Di wilayah eksekutif pun, lanjut Dedi, Luhut tidak punya wewenang apapun karena ada Menko Polhukam Mahfud Md dan Mendagri Tito Karnavian yang jauh lebih layak dan tepat untuk membicarakan hal-hal yang sifatnya politik. Khususnya, wacana penundaan Pemilu 2024.

Karena itu, menurut Dedi, selama Jokowi tidak menegur Luhut maka patut diduga apa yang dilakukannya tersebut berdasarkan restu dari presiden sendiri. 

"Selama teguran itu tidak ada maka upaya penundaan ini muaranya ada pada presiden," tegasnya. 

Apalagi, kata Dedi, sikap presiden melunak saat menyikapi usulan penundaan pemilu. Artinya, ada dugaan Presiden menikmati wacana Luhut bisa saja benar.

"Termasuk presiden mulai merestui meski secara tersirat upaya menunda pemilu ini," katanya.

Dedi menduga ada aktor lain di belakang skenario penundaan pemilu. Sebab tidak mungkin hanya dilakukan Luhut, apalagi Ketum Umum PKB Muhaimin Iskandar dan Ketua Umum PAN Zulkifli Hasan.
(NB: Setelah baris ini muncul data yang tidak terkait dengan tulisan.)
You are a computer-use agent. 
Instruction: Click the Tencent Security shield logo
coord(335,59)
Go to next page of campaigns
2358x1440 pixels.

"Ini adalah tokoh kecil dalam lingkaran nasional. Dari sisi parpol (PKB dan PAN) bukan parpol dominan, apalagi PAN yang porsinya kecil porsi pengaruh juga tidak besar sehingga mau tidak mau kita harus mencari tokoh yang lebih powerfull dibelakang mereka tentu itu ada di wilayah kekuasaan dan wilayah istana,” paparnya.

Untuk itu, Dedi kembali mengingatkan selama Presiden Jokowi tidak memerintahkan langsung kepada Menko Polhukam dan Mendagri untuk wacana penundaan pemilu, maka Presiden akan bersembunyi dari kehausan kekuasaan itu.

"Makanya kemudian Luhut yang berbicara karena kalau sampai yang berbicara atau yang menginisiasi adalah Menkopolhukam maka secara official itu mewakili negara dan tentu Jokowi menjadi tersangkanya," kata Dedi Kurnia Syah.